New York State Invasive Species Information

Origin and Introduction:

Lonicera tatarica is native to Central Asia and Southern Russia and is believed to have been introduced into North America for ornamental purposes as early as the 1750s.  Lonicera japonica, – a native of China, Japan and Korea – was introduced for horticultural purposes in 1806 on Long Island; it was widely distributed as a garden plant through the early-1900s when it was finally recognized as a weed.  Lonicera maackii, also native to China, Japan and Korea, was introduced as seeds to arboreta throughout the U.S. in the late-1800s to determine whether the plant would grow in North America. This species of honeysuckle was utilized as a soil stabilization and wildlife planning until the mid-1980s and is still available for sale on-line.  Lonicera morrowii, a native of Japan, was imported to Massachusetts in the 1860s and was later released as an ornamental. All four species have escaped cultivation and are easily spread by birds.

Identification:

Lonicera morrowii,  Lonicera tatarica, and  Lonicera maackii, are perennial shrubs;  Lonicera japonica is a perennial woody vine (although its leaves can remain green throughout mild winters). The shrub forms range from 6 to 15 feet in height, while vines can reach 30 feet in length. The egg-shaped leaves range from 1 to 3 inches in length and are arranged oppositely along stems. Invasive honeysuckles begin flowering from May to June and bear small (less than 1 inch long), very fragrant tubular flowers ranging from creamy white through various shades of pink to crimson. Lonicera morrowii and Lonicera tatarica produce ¼ inch red berries from mid-summer through early-fall; Lonicera maackii’s dark-red berries don’t ripen until late-fall; Lonicera japonica produces dark-purple or black berries in the fall. Stems of all four are hollow.

Impacts:  

All three species can form very dense populations that can outcompete and suppress the growth of native plant species. These dense stands suppress the growth of other native species. Lonicera maackii leafs out very early in spring, giving it a competitive advantage over native plants.
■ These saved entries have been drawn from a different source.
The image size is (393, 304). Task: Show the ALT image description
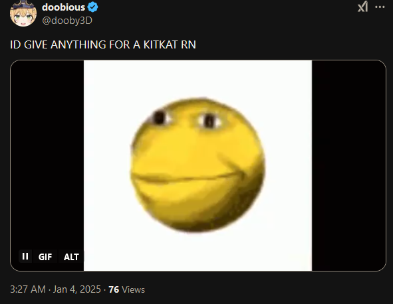tap(71, 257)
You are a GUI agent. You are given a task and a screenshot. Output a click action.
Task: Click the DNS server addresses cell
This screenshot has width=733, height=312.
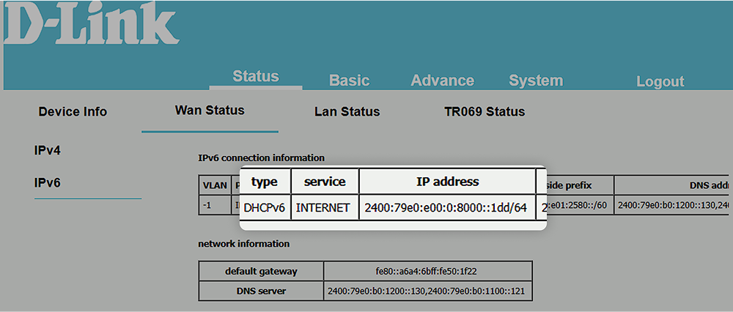point(429,291)
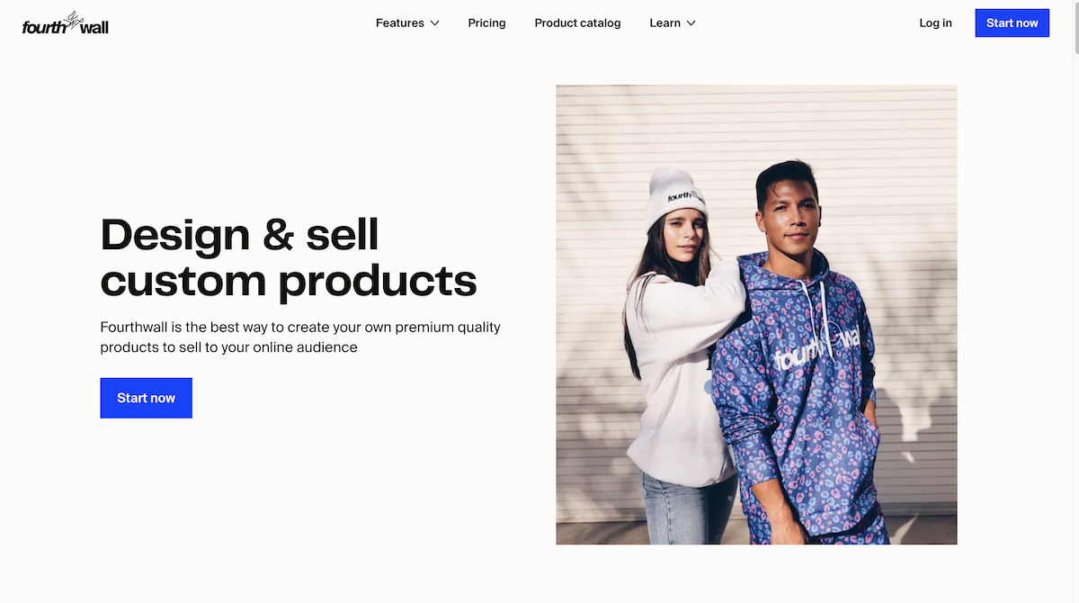Click the Start now button below the description

coord(146,398)
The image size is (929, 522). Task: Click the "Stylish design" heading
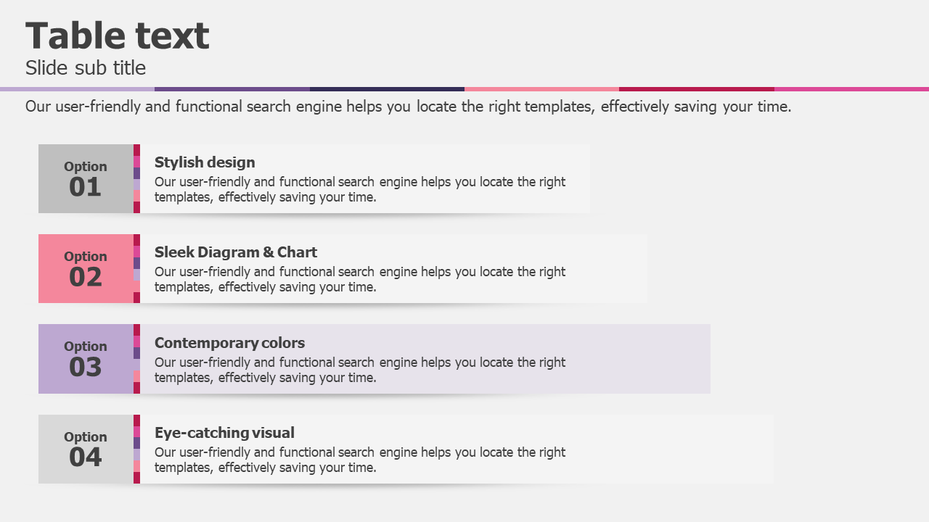[x=205, y=162]
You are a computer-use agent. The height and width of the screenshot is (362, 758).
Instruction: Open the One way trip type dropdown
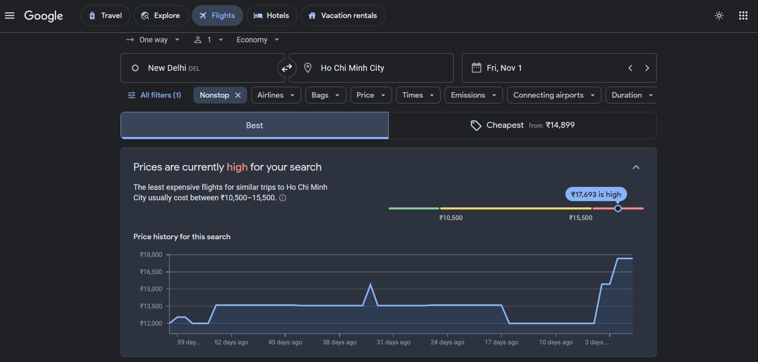tap(153, 40)
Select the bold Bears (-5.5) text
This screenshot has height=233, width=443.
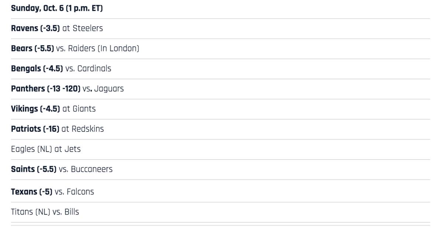[32, 48]
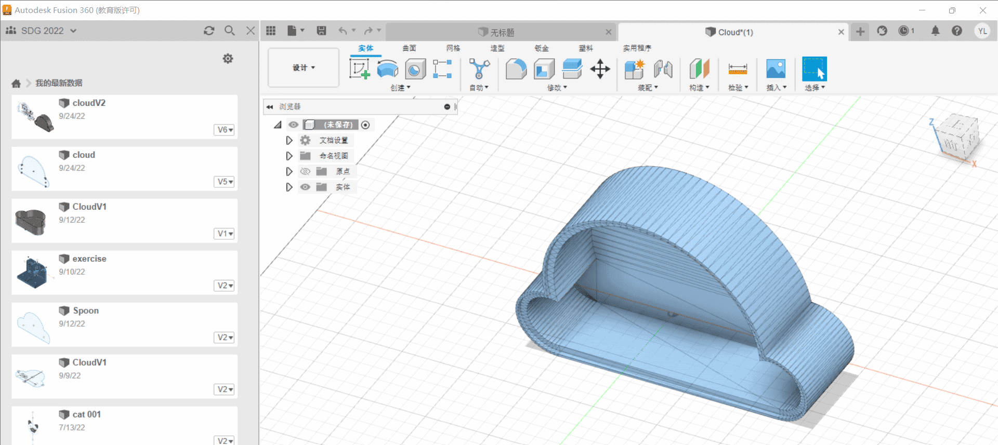
Task: Show the hidden 原点 folder
Action: [305, 171]

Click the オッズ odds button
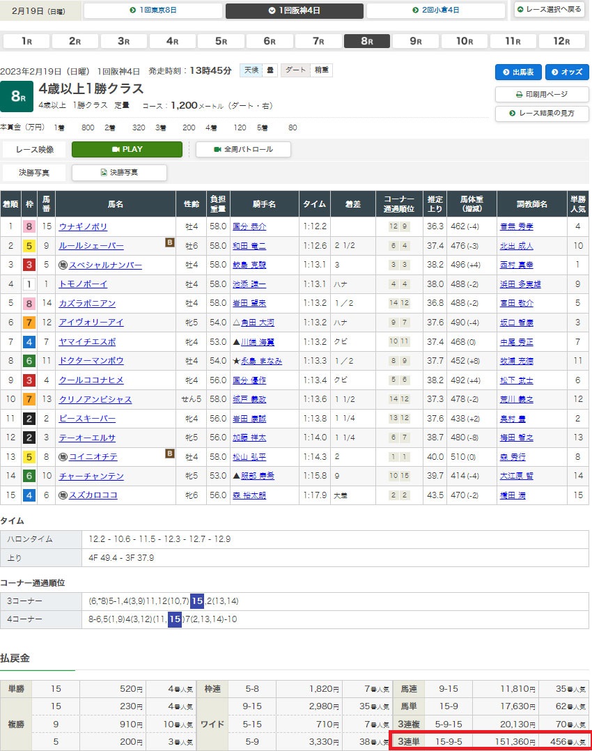coord(567,72)
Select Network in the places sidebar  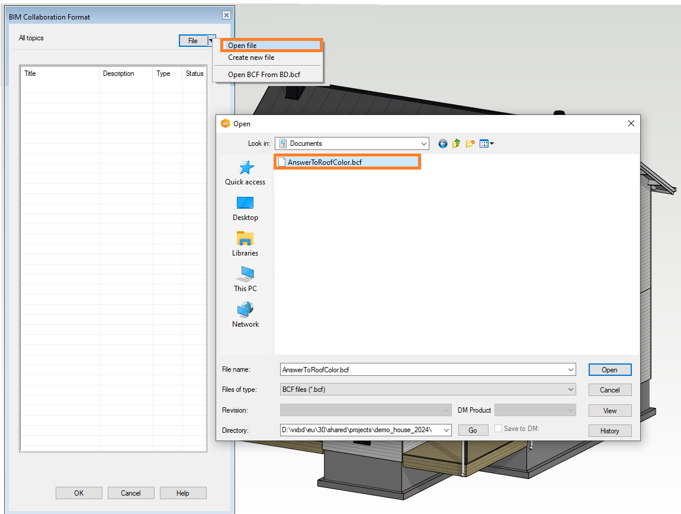pyautogui.click(x=245, y=315)
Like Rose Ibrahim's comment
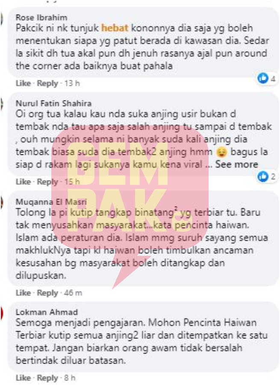The height and width of the screenshot is (385, 280). pyautogui.click(x=24, y=83)
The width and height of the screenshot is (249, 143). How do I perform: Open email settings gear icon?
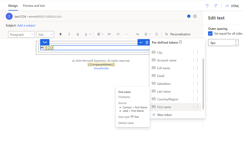click(195, 16)
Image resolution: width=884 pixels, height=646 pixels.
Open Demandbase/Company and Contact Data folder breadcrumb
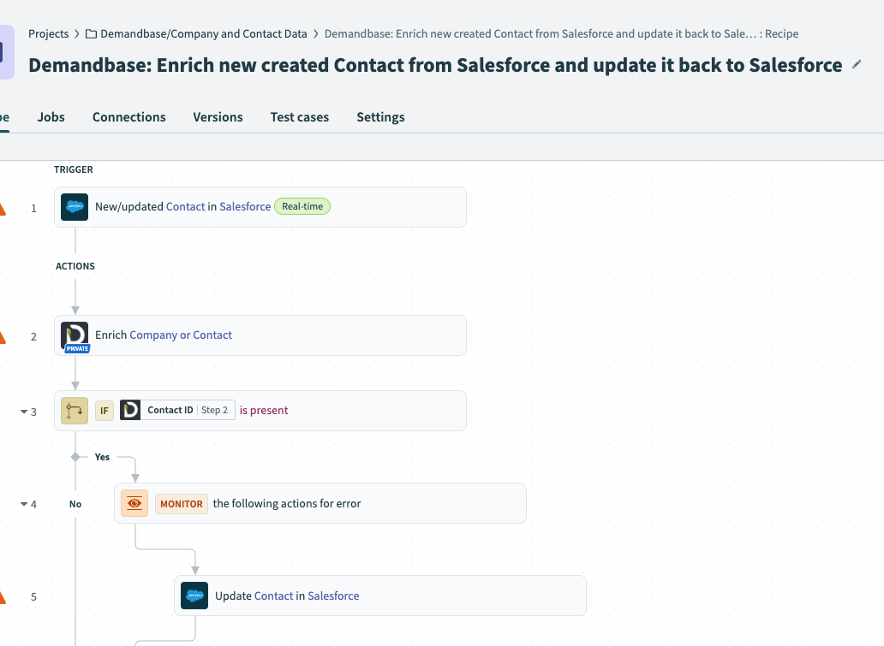click(x=203, y=34)
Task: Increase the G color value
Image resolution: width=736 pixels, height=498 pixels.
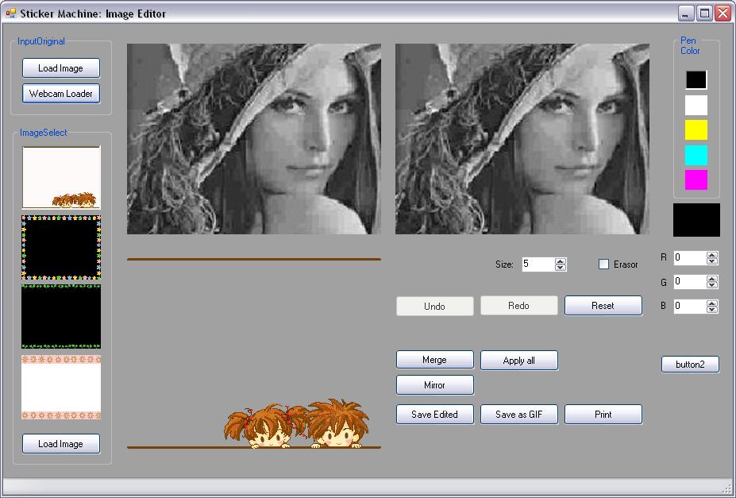Action: [x=711, y=278]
Lonicera japonica leaves are semi-evergreen allowing the plant to grow longer into the winter and giving it a competitive advantage over native vegetation. It shades out understory growth preventing the success of native understory plants and tree seedlings. Its vigorous vine growth covers native trees; the weight of the vine growth can bring down weak trees. By decreasing light availability to the understory, these invasive honeysuckles can alter habitats by depleting soil moisture and nutrients. The invasive honeysuckle berries do not contain the amount of fat and nutrients present in native honeysuckle berries; eating large amounts of the less nutritious invasive berries rather than native berries can have negative impacts on migrating.

Prevention and Control:

Because these plants spread rapidly via birds eating seeds, control should be started in late-summer or early-fall before seeds are ready to be dispersed. In early stages of invasion, or in cases where populations are at low levels, hand removal of honeysuckle seedlings or young plants is a viable option when repeated annually. Systemic herbicides can be utilized in cases of heavy infestation. Specific state rules should be followed and the appropriate (low environment impact, legally labeled for control of these plants) herbicides should be used. For invasive honeysuckles growing in open habitats, prescribed burning may be an effective control alternative.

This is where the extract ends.